Positron emission tomography (PET) enables the direct and noninvasive measurement of components (receptors, transporters, biosynthesis and degradation) of the dopamine system in the living brain (for review see Ref. [54]). Dopamine receptors are present both pre- and post-synoptically at dopamine synapses. At the pre-synaptic side, they modulate the synthesis, release and re-uptake of dopamine, and at the post-synaptic side they function in cell-to-cell communication using released dopamine as a transmitter.

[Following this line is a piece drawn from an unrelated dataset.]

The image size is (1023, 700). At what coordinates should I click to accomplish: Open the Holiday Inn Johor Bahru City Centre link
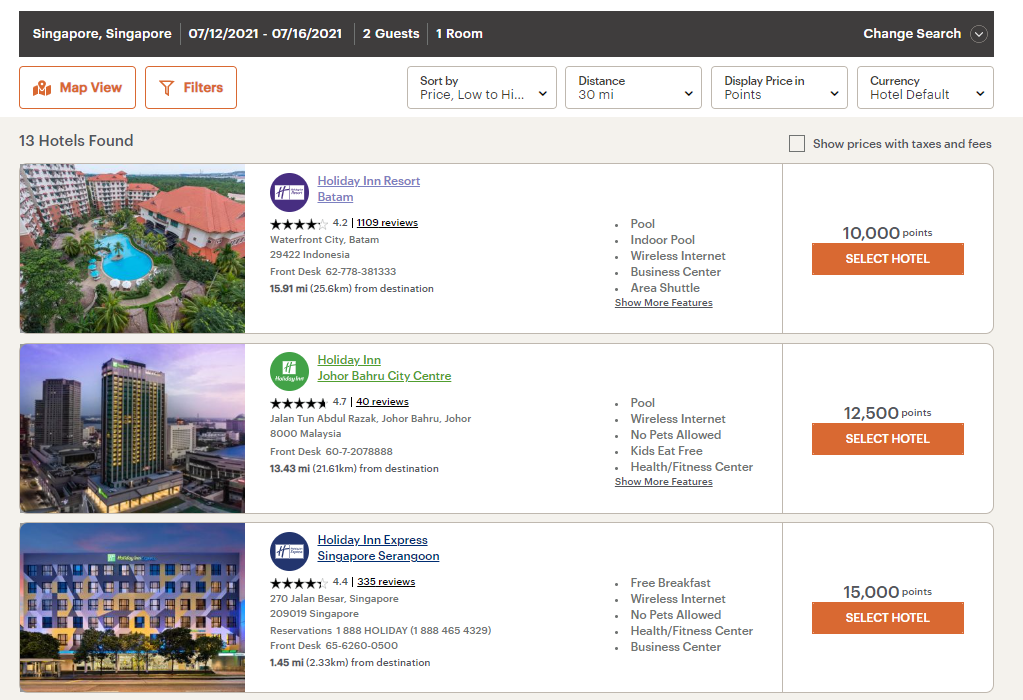384,368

PET has been used in psychopharmacological research to investigate dopamine drugs used in the treatment of Parkinson's disease and of schizophrenia as well as to investigate the effects of drugs of abuse on the dopamine systems.

PET has been applied to assess the effects of dopamine itself 5, 12, 22, 53and also those of another neurotransmitters 11, 13, 14, 47, 53on the striatal post-synaptic binding of [${}^{11}\text{C}$]raclopride, a dopamine D₂ receptor antagonist. These studies demonstrated that the changes in dopamine concentration in the striatal synaptic cleft could be measured non-invasively with PET and [${}^{11}\text{C}$]raclopride. [${}^{11}\text{C}$]Raclopride has more moderate affinity for dopamine D₂ receptors than [${}^{11}\text{C}$]N-methylspiperone 45, 56. The synaptic dopamine might compete with the ligand on the dopamine D₂ receptor, if the affinity of the ligand is relatively low. The in vivo binding of [${}^3\text{H}$]raclopride, the affinity of which is lower than that of [${}^3\text{H}$]N-methylspiperone, might be altered by the endogenous dopamine concentration in the synaptic cleft 23, 45, 53, 56. The synaptic dopamine concentrations can be modulated by the administration of DAT inhibitors (e.g., cocaine and GBR12909). PET study with DAT-specific ligands, such as [${}^{11}\text{C}$]β-CFT (2β-carbomethoxy-3β-(4-fluorophenyl) tropane, WIN 35,428) [10], is also useful for evaluation of the pharmacological aspects of the DAT inhibitors from the neurochemical view point.

In PET experiments with animals, selection of anesthetic agent for the sedation and fixation of animals is critical aspect. We demonstrated that ketamine significantly increased the in vivo binding of [${}^{11}\text{C}$]N-methylspiperone in the monkey brain when compared to the awake state [37]. Isoflurane decreased the in vivo binding of [${}^{11}\text{C}$]raclopride to a much lesser extent than that of [${}^{11}\text{C}$]N-methylspiperone [24]. In addition, it has been suggested that isoflurane or halothane anesthesia modulated not only the post-synaptic receptor binding but also the pre-synaptic DAT availability as measured ECF dopamine level by microdialysis 16, 38.

In the present study, the effects of isoflurane on DAT and dopamine D₂ receptors were evaluated in the monkey brain with PET. [${}^{11}\text{C}$]β-CFT and [${}^{11}\text{C}$]raclopride were used to assess the DAT availability and D₂ receptor binding, respectively. Microdialysis was also applied to confirm the effects of cocaine and GBR12909 on dopamine release in the awake state and under isoflurane anesthesia.